The poor do not live in the center of London. It’s one of the most expensive places in the world.

jdietrich

3 hours ago

London is exceptionally economically polarised because of our housing policy. About 40% of people in inner London live in some form of subsidised social housing. This creates a "hollow middle" in the income distribution - people who are priced out of London because they can't afford market rents, but earn too much to qualify for social housing. You can't really be too poor to live in London, but you can be too average.

https://www.ons.gov.uk/census/maps/choropleth/housing/tenure...

aimazon

4 hours ago

London, like most major cities, has significant wealth disparity: central London is filled with high-earning transplants living side by side with impoverished locals. Southwark is the London borough containing The Shard, Tate Modern, Borough Market, Tower Bridge yet almost 30% of children in Southwark live in poverty. Poverty touches every part of London. Even the City of London has housing estates.

literallycancer

4 hours ago

Living in an apartment rather than a house is a strange definition of poverty.

rr808

3 hours ago

Its common in British cities for most owners/renters to have terraced or detached housing while council houses (public housing) are in tower blocks or smaller apartment buildings.

harry_ord

an hour ago

A lot of older council apartments in the UK seem to be a bit grim. There's some skepticism against apartment blocks and a lot of newer ones seem to have odd pricing.
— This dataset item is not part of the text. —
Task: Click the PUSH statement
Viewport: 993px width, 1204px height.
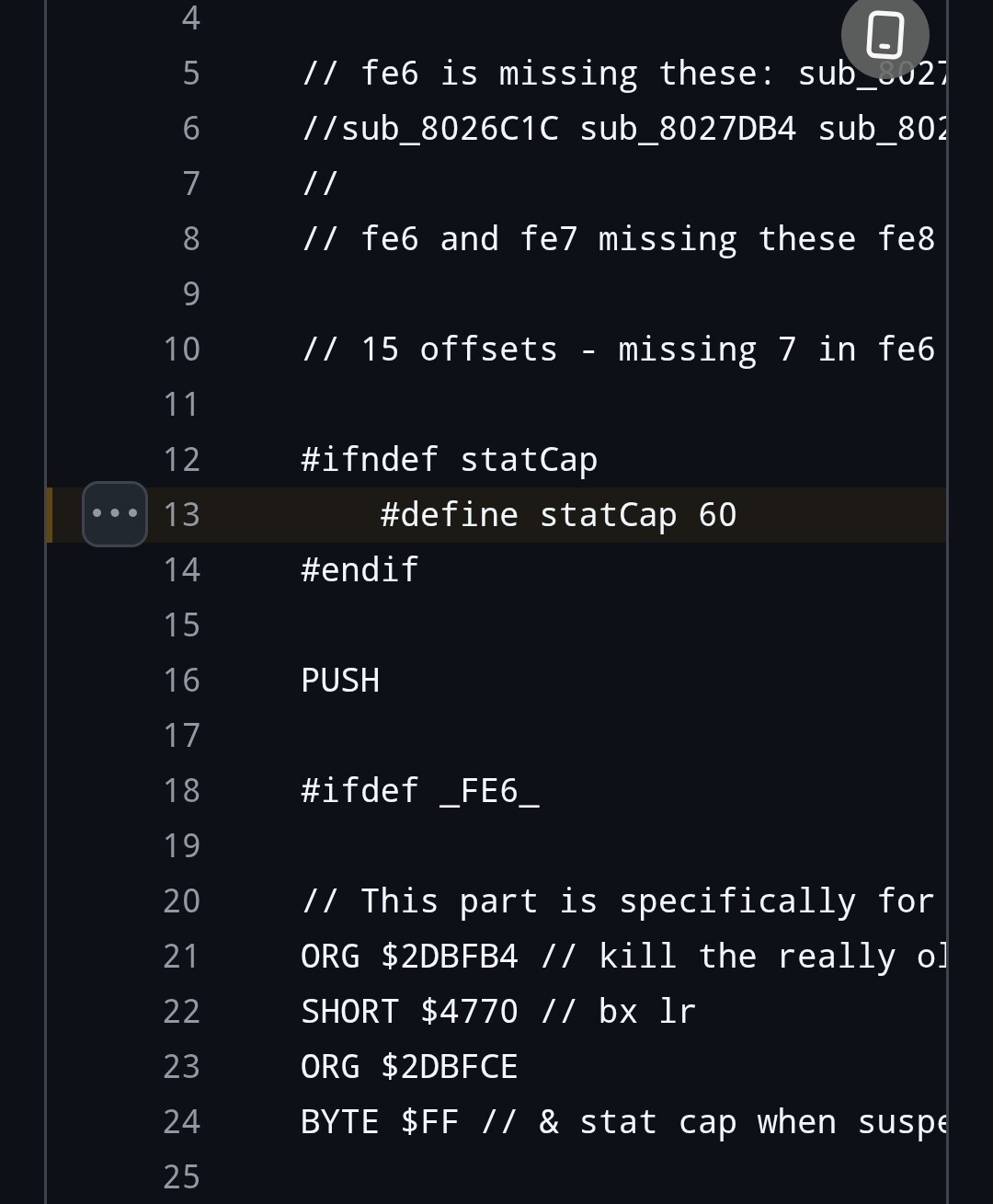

I live in a nice apartment in Austria but I'd be a lot more critical looking for one to live in the UK.

zimpenfish

an hour ago

> A lot of older council apartments in the UK seem to be a bit grim.

Living on a 1960s council estate (in a non-council apartment) with several low-rise blocks and some high-rise, yeah, it's mildly grim.

sabbaticaldev

4 hours ago

some people don’t know poverty and equate not being rich to being poor

jeffbee

3 hours ago

> high-earning transplants living side by side with impoverished locals.
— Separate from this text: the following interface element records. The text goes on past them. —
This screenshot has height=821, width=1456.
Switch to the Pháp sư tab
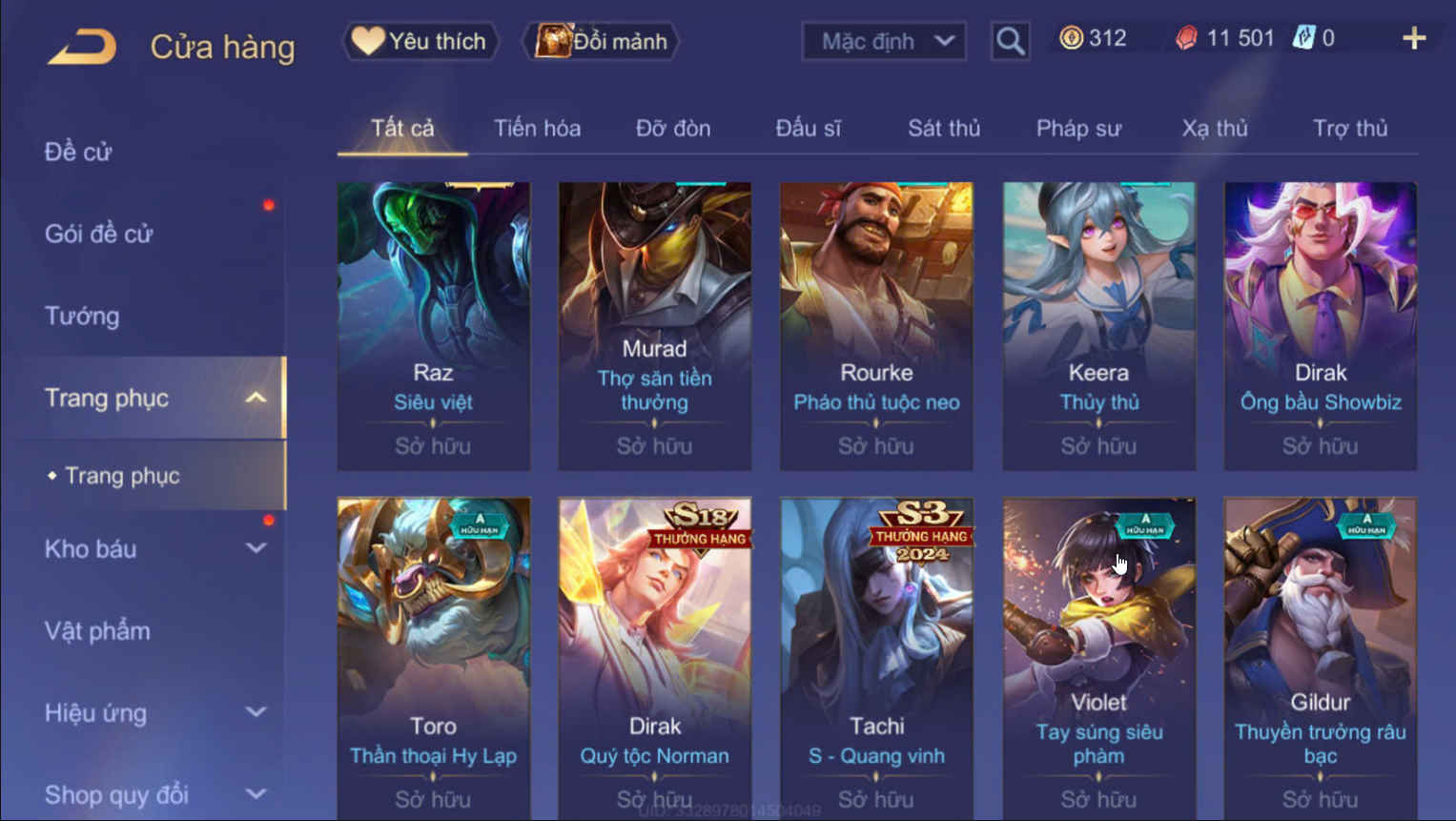coord(1078,128)
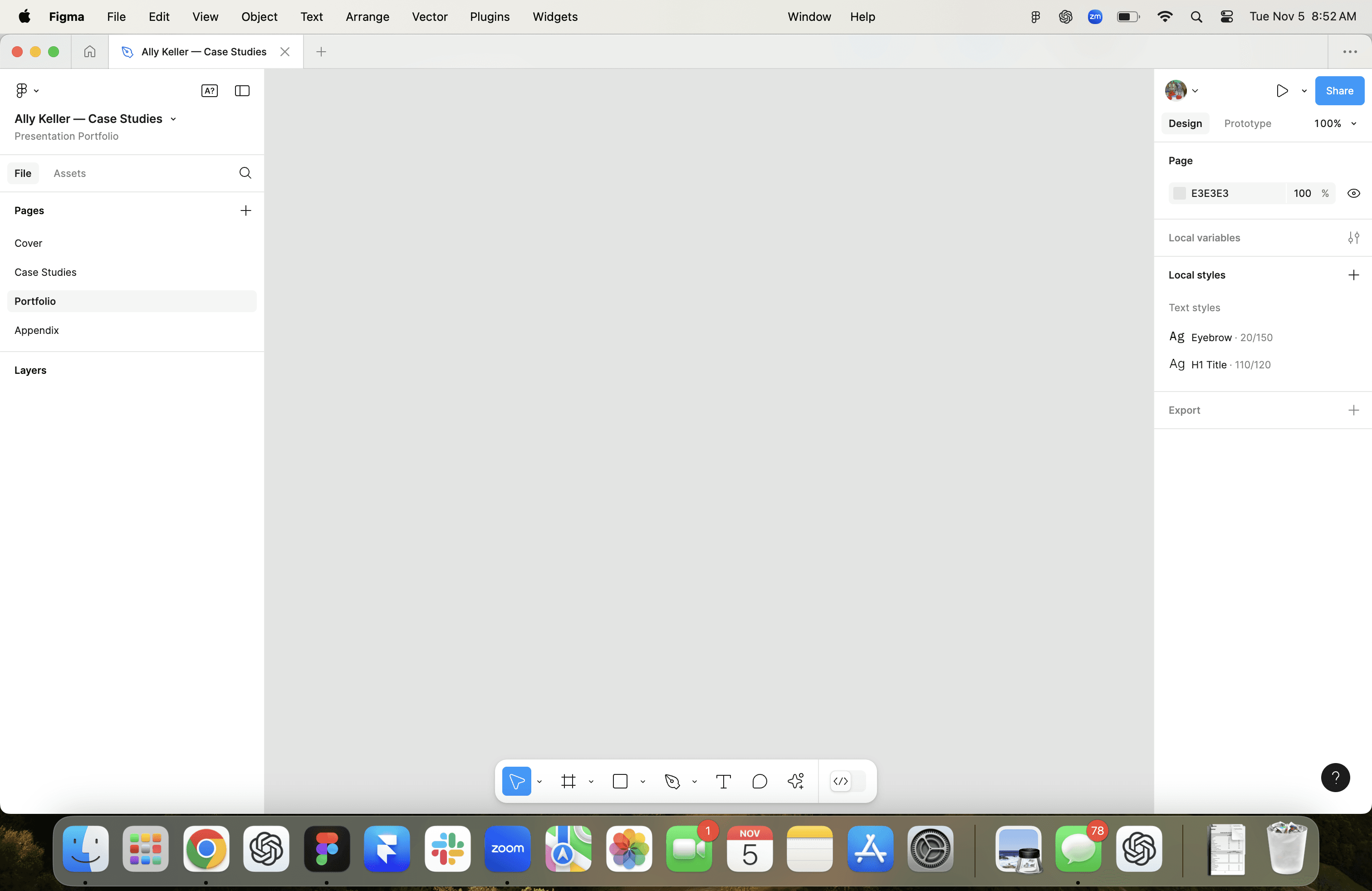The image size is (1372, 891).
Task: Select the Pen tool in toolbar
Action: pos(672,781)
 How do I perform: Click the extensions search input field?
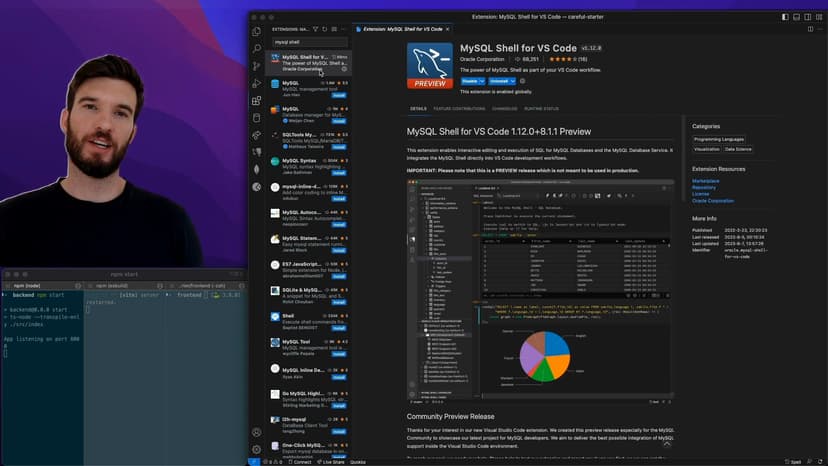[x=309, y=42]
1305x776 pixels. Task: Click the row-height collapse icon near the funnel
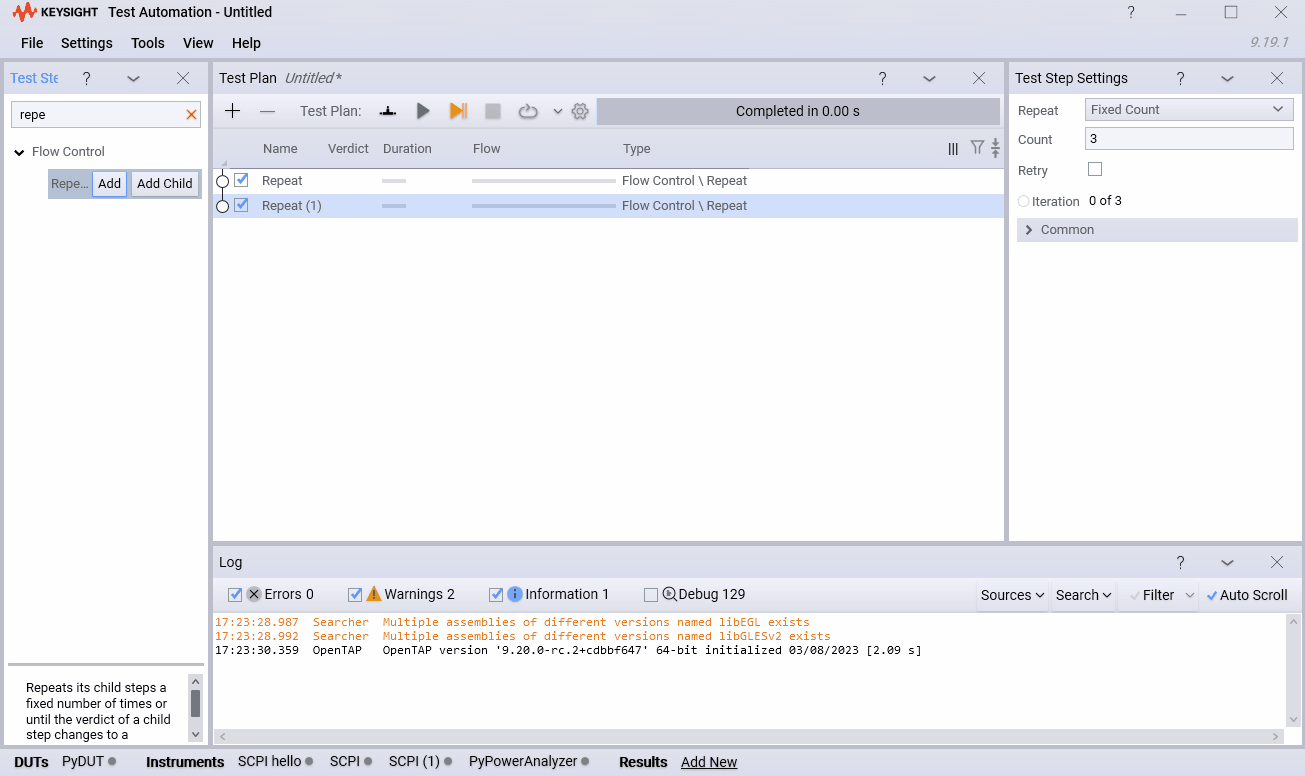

Hilarious take, honestly. Can you point me to some evidence, maps, tables, or discussions about the impoverished London-born living cheek-by-jowl with fancy Nigerians? This is the first I am hearing about the disadvantaged natives of London.

marcus_holmes

an hour ago

I think you're thinking of immigrants as the people coming to the UK from poor countries. Most of those people don't go to London, they move to regional towns and cities.
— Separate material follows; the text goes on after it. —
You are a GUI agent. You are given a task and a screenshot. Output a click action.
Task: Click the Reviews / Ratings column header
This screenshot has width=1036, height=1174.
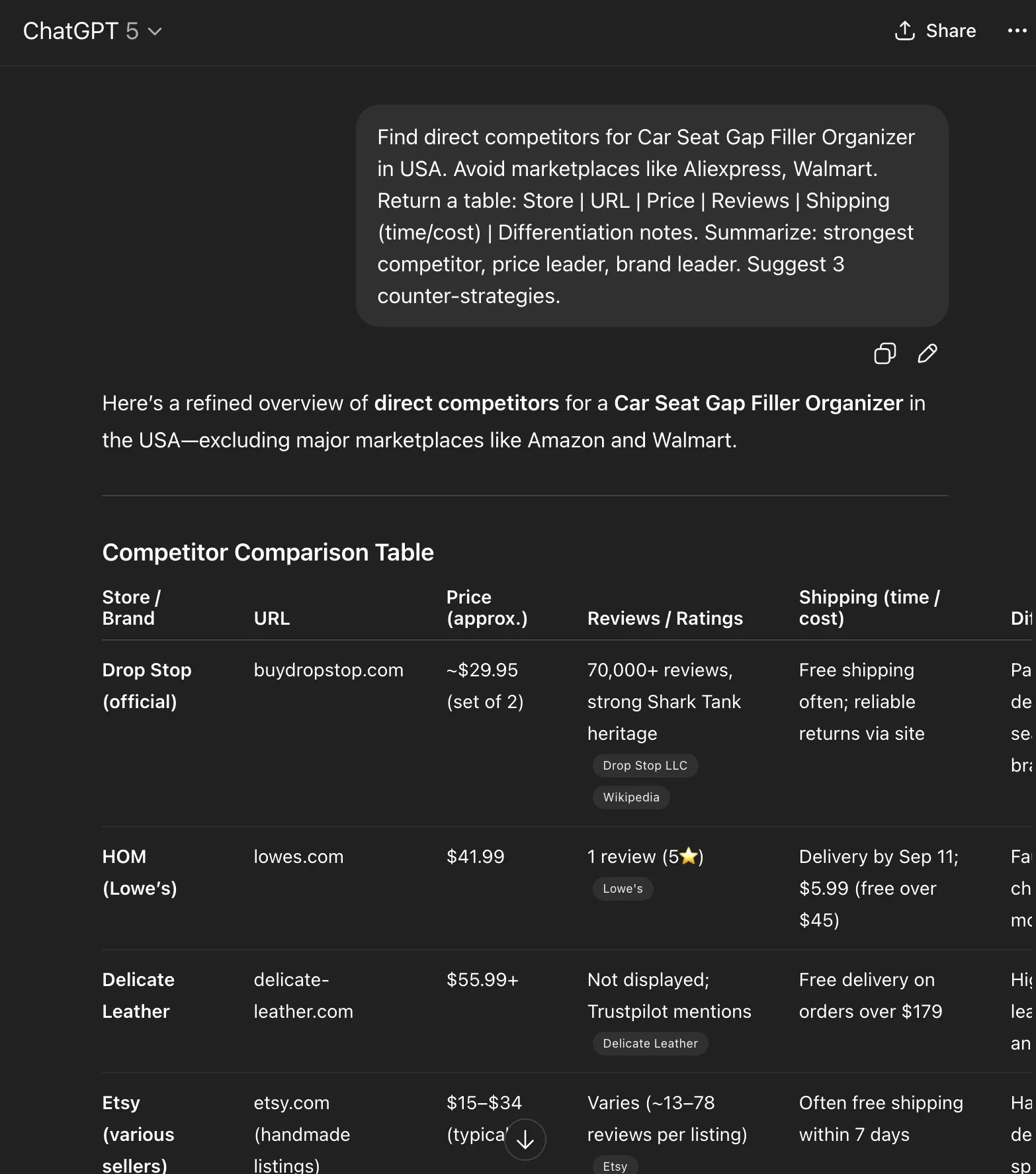[665, 618]
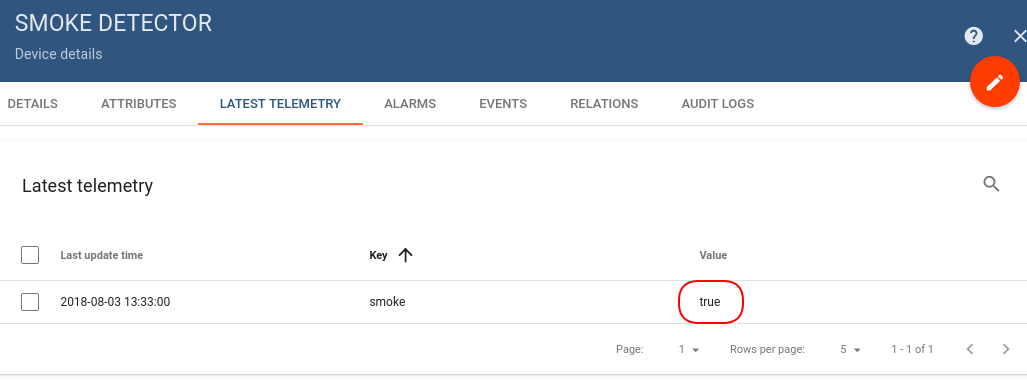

The people who move into central London from overseas are rich emigrants (Russian oligarchs, Saudi princes, etc).

There is significant social housing in London, where the local council provides housing for people of limited means. This is a historical leftover from more enlightened times (and one that Thatcher tried to eliminate). But the amount of churn in this housing, as you can imagine, is very low - once you have a council house, you never leave it because all the other options are waaaay out of your price range. So there are whole families who have been living in poverty for generations in the centre of London.

deletedie

3 hours ago

The physical presence of Social Housing Estates is the evidence - the occupants are those that aren't otherwise able to afford housing or pay rent. As the commentator says, even the City has Housing Estates.

flir

3 hours ago

I'm thinking about the people I know who got booted to the kerb due to the London Olympics redevelopment.

I'm also thinking about Grenfell.

jeffbee

3 hours ago

The first time I read the comment I thought it was making an aggregate claim about newcomers being richer than natives, which struck me as obviously, spectacularly incorrect. Why else would a speaker say "high-earning transplants" specifically? If I had to point out an example of unequal wealth in London I am sure my example would be their monarch, not a vague implication of Johnny-come-lately bankers or lawyers.

I am certain that in the aggregate the relationship between wealth or income and length of tenure in London is positive.

boredpeter

3 hours ago

And is car dependency not a tax on the poor as well? If the government only builds car-based infrastructure that requires a car then that is a tax on everyone is it not?